En fait, ils sont rarement dehors. Ils vivent dedans à regarder par la baie vitrée l’horizon de leur dispositif occultant. Même le linge, ils ne l’étendent pas dehors, ils lavent leur linge en famille. Que fait-elle là dehors, saisie par la google car, penchée sur son pulvérisateur, bleu comme sa salopette, prête à agir. Désherberait-elle devant sa porte ? Une exception, pas le souci du propre, le fait de quitter l’enclos. Ah si, un monsieur avec son coupe bordure, un autre qui nettoie un parterre et cette femme qui met des feuilles dans un grand sac. Des isolés, des solitaires, personne qui parle à son semblable. Cela doit bien arriver quand même. Sensation d’une grande solitude.
Ils sont difficile à observer, jamais personne, jamais dehors. Je connais mieux leurs voitures et leurs poubelles que leurs têtes. C’est le soir le meilleur moment quand ils sortent les chiens, toutes sortes de chiens, des grands, des petits, des gris des roux, des noirs et blancs, des tout noirs, des tout blancs, des poilus, des rasés, des gros,des maigres, des commodes et des moins, au bout d’une laisse ou en liberté, au pied bien sage ou filant devant ou trainant derrière à pisser et à renifler. Monsieur, parfois Madame, rarement en couple. Comme les chiens se saluent amicalement ou non, les maîtres n’y échappent pas. Une grande sociabilité règne à l’heure des chiens, un souffle d’humanité à travers la société canine. Sinon, ils sortent peu. et les crottes, ils les laissent dehors, puisque c’est dehors dans l’espace public, pas tous, presque tous. Pas chez eux. Chez soi, c’est différent. Dedans, dehors.

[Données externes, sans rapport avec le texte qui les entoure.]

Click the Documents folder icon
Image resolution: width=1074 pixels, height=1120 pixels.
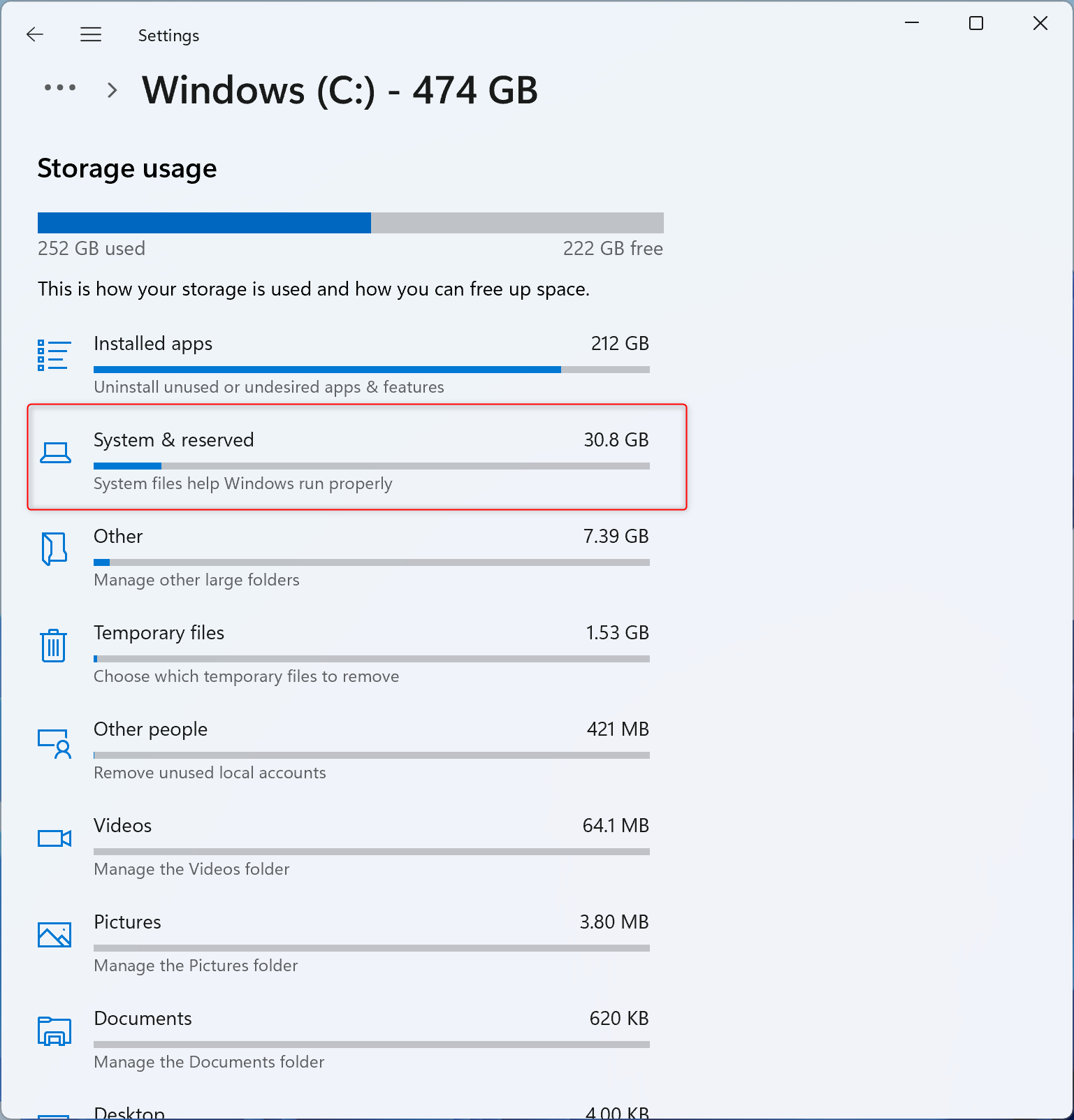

Ils sortent peu. Sauf les sportifs et les sportives, marcheurs, coureurs, joggers, cyclistes qui saluent dans un souffle, trop loin de leur base pour une observation in situ. Plus rapides que les animaux sauvages. Ils ne font que passer. Restent les promeneurs d’enfants en poussette, plus lents, moins éloignés du gite, souvent avec le chien pour faire d’une pierre deux coups.
Même posté de longues heures, on ne les voit guère. ou alors des étrangers, un livreur, un isolateur de comble avec son long tuyau. Pas vraiment l’ambiance d’un lieu densément habité. Un grand vide, une absence de vie. Le salon de jardin, le bord de la piscine, la terrasse, ils y font des apparitions furtives. Ça manque d’ombre. Pas de grands arbres, pas de sieste à l’ombre des grands arbres. Parfois une fête tardive, un repas de famille. Presque aussi rare que de surprendre sur un accouplement de renards. Les amoureux de la nature me comprennent. Dans la journée, ils s’en vont, l’été ils s’en vont, la nuit ils dorment, tout dort. C’est l’heure des chats et autres maraudeurs. On les voit partir ou rentrer. Ils sont difficile à observer. Le facteur est le seul qui les connaisse par leur nom et qui ait une idée de leurs mœurs. Ce qu’ils lisent, à quoi ils sont abonnés, ce qu’ils achètent.
Ils n’aiment pas qu’on les observe dans leur terrier. Comment font-ils sur des plages bondées, dans les encombrements des routes, en croisière sur des bateaux surpeuplés ? Ils s’en plaignent. S’ils étaient seuls, je crois même qu’ils auraient peur.